Besides his accomplishments as a film and television actor, Robinson is also a veteran stage performer who helped found the Matrix Theater in Los Angeles. He has been honoured by the Los Angeles Drama Critics Circle for directing Samuel Beckett’s Endgame and Harold Pinter’s The Homecoming. His successful work as a director on these plays piqued his interest in directing television. So he asked Deep Space Nine co-creator and executive producer Rick Berman about taking part in the intern program Berman created especially for Star Trek actors who want to learn how to direct the series.
“It’s a great system,” enthuses the actor. “You really get a well-rounded education in directing a television series, everything from editing to special effects, which is quite extraordinary. Rick really expects you to take the fact seriously that you’re learning a new craft, so that’s what you do. Once he’s satisfied that you have served a sufficient apprenticeship he gives his approval and a show to direct.”
Robinson cut his teeth as a television director on the fifth-season Deep Space Nine episode Looking for Par’mach in All the Wrong Places in which Worf and Quark vie for the attentions of the same Klingon woman. He recalls his first day on the set with great clarity. “I was convinced I was going to go up in flames any minute,” jokes the actor. “The crew had just finished filming an episode where the director had worked them very hard and they were tired. It was also a Friday so everyone just wanted to go home for the weekend. On top of all of this I had one of the most difficult, technically speaking, scenes to shoot on that first day. It takes place inside the Klingon Hall of Warriors, which is a huge set that takes forever to light.
“We spent half the day on that one shot, so right from the start I fell behind. Everyone was looking at me and probably wondering, ‘Is he going to survive?’ When I got home that night I asked myself, ‘I wonder if they’d be really upset if I called them up and said, “Listen, let someone else finish directing the episode. I’m going back to acting.”?‘ but I hung in there. Everyone was very supportive and I even managed to catch up. The show turned out better than I expected,” he says happily.

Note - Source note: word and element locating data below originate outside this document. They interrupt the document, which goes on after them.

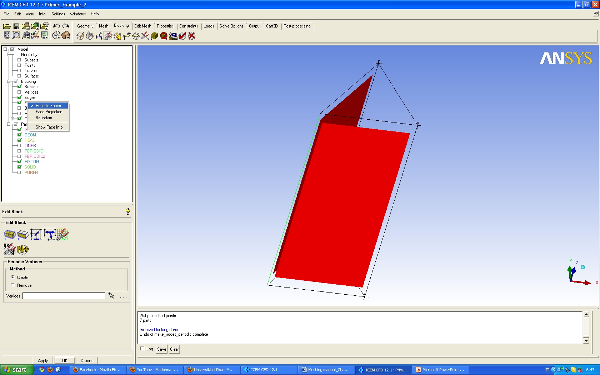Click the Delete Block red X icon
The height and width of the screenshot is (375, 600).
[192, 36]
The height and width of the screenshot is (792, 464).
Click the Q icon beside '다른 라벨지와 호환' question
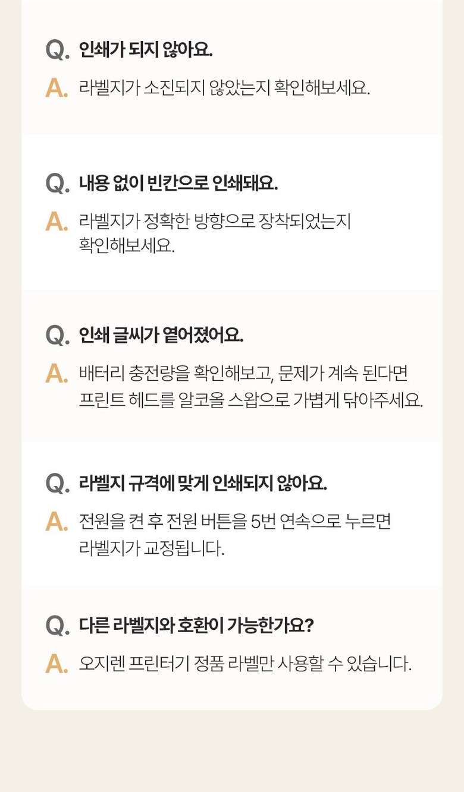[x=57, y=626]
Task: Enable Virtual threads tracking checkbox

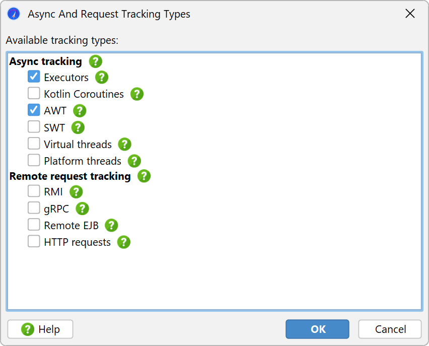Action: click(34, 144)
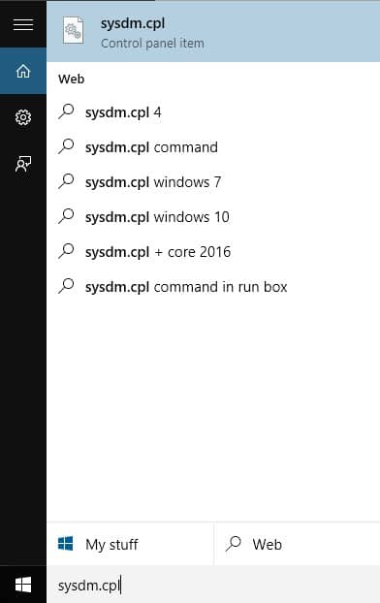Click the Windows logo next to My stuff
The image size is (380, 603).
65,544
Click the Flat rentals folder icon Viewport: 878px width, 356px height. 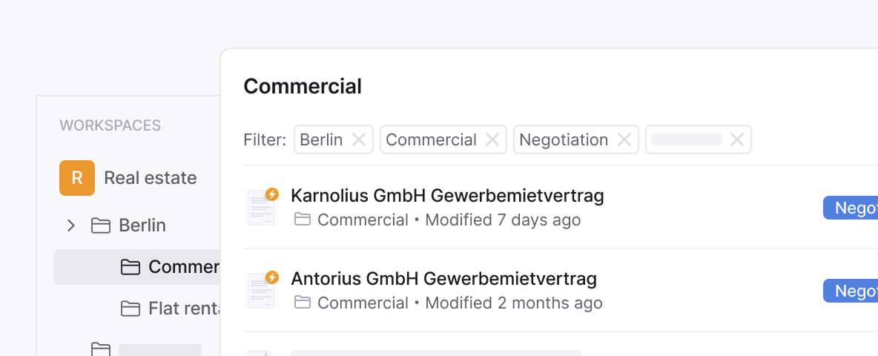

Ensign Vorik experiences the Vulcan mating urge Pon farr and tries to woo a reluctant Lieutenant Torres in the Voyager episode Blood Fever, Robinson’s second outing as a Trek director. “A lot of the action for this story takes place underground on a planet and that posed a fascinating technical problem: how do you shoot in caves where there’s little light and also little room? I made the choice to use a hand-held camera for most of the episode, certainly for the scenes that take place inside the cave. That, thankfully, turned out to be a wise choice as it gives the story an edginess and excitement as well as a rawness that is absolutely right for the triangle between Vorik, Torres and Tom Paris.”
This coming summer the actor can be seen with Theresa Russell in the film The Running Woman in which he makes life a living hell for her character. In January he directed another Voyager episode and after reprising the role of Garak for Deep Space Nine he spent February directing a play for the Matrix Theater. Whether he is acting, directing or simply observing his fellow performers, Robinson is grateful whenever he has the chance to involve himself more deeply in his craft.
“For me, acting has been very rewarding, and not just monetarily. I’ve made a living - a very good living - but I’m certainly not among the rich and famous,” he chuckles. “My career has been more fulfilling, I think, in that I’ve been given enough different types of characters to truly have been able to expand my horizons as an actor. I hope I’m able to continue doing this for a long time to come.”